Okay, stepping down off my soapbox… So, today my Senator will be casting his vote for President Pro Temp of the Senate and I will be walking the halls of the Longworth Building in Washington D.C. Our Congressman is being sworn in up there and I’ll be watching it live.

Maybe I’ll get lucky and run into my new friend, John.

We’ll see.

Last Call

Back in December I wrote about the Bill filing deadline for the upcoming session and how it was the last time you could sign up to run a piece of legislation. Then, my Senator informed me that it was not the final deadline, but simply the first of many and one where you were just reserving your spot. Sort of like a reservation at a restaurant, when you walk in during rush hour, you want your table to be ready. Only this time you are reserving the Bill number, or the “Title of Law”, so you can fill in the blanks at a later date. OK, not a very good analogy, but you get the idea.

Last Thursday was the deadline for the “fill in the blanks” part of the legislating process. Rather, in official terms, the soft deadline for the language part of the Bill, or an opportunity to turn in a rough draft of your proposed legislation, so to speak. TODAY! is the final deadline for the language that will be put into these Bills. Last Call!

Note to self, this language will also be available for the public to read on Friday, January 16th. I am not sure where you can actually find it, but I will ask my Senator and report back.

At this point, there are roughly 3,000 pieces of legislation that have and will be “filed” and will now be assigned to various House and Senate committees. The committee chairman will evaluate each piece of proposed legislation handed over to them and decide which ones deserve a hearing. That is an awful lot of power in a few hands and an awful lot of politicking that is about to take place.

Here is how the process has worked in previous years. When a Bill was sent to a particular committee, if the author was a “D” (Democrat), the Bill would usually receive a hearing. That is because the D’s were in charge. If the author happened to be an “R” (Republican) legislator, then that particular piece of legislation usually wound up in the Senate graveyard. Why, you ask? Because the R’s were in the minority. Simple enough.

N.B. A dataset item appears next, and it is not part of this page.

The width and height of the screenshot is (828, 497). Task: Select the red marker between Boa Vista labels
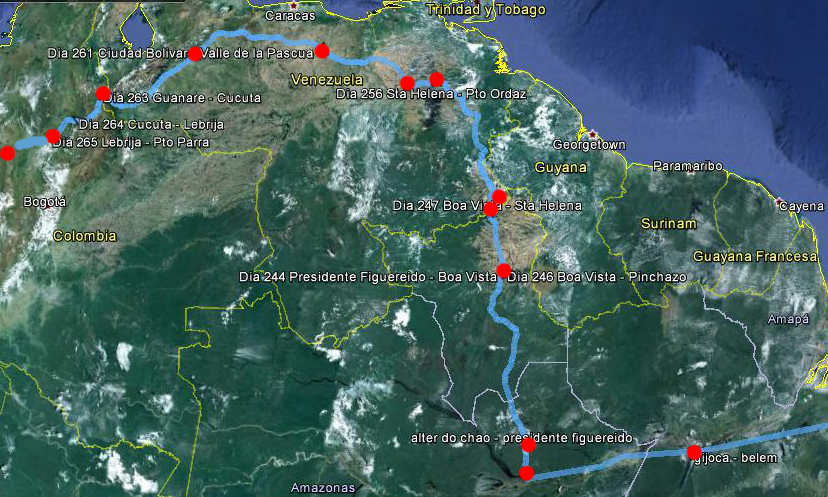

Now that the tables are turned and the R’s are in charge, my Senator is hopeful his team will act with more wisdom than politics, doing what is in the best interest of our great state, not their political party. We’ll see.

So, today we celebrate the last call for the language portion of the some 3,000 pieces of legislation that have been filed for the upcoming legislative session. I can hear the sound of those keyboards and coffee makers right now!

Political Terminology

It is a new day in Oklahoma politics, especially at our state capitol where the Republicans have taken control of the state senate for the first time in our 101 year history.  Recently, my senator returned from a caucus meeting at the capitol where they discussed ‘caucus stuff’.  Please note that a security clearance must be required to learn what they talked about because they certainly won’t tell you the details of what went on in that room.  I have this image of a bunch of men with their sleeves rolled up, sitting around smoking cigars.  Kind of like the t.v. series Madmen, except they are not drinking whiskey at 10:00 a.m. down at the capitol – at least not yet.

The political terminology used down at the capitol can be rather amusing – especially if you have absolutely no idea what the words mean.  Here are a few of my favorites:
Sine Die – Indefinitely ( They use this word signifying the last day of the legislative session.  So, I assume that means they plan to adjourn indefinitely.)
President Pro Tempore – The Senator who presides over the Senate in the absence of the Vice President.  One can safely assume that the ‘Pro Tem’ is always presiding because the Vice President rarely makes it to Oklahoma.
Whip – A member of the legislative body, charged by his party with enforcing discipline and insuring attendance.  As in Whip in, or to keep together, as members of a political party.  (How about whipping it up a little bit Senators!)
And, then my favorite:  PEW, Post Election Withdrawl Syndrome- an ailment from which I am currently suffering.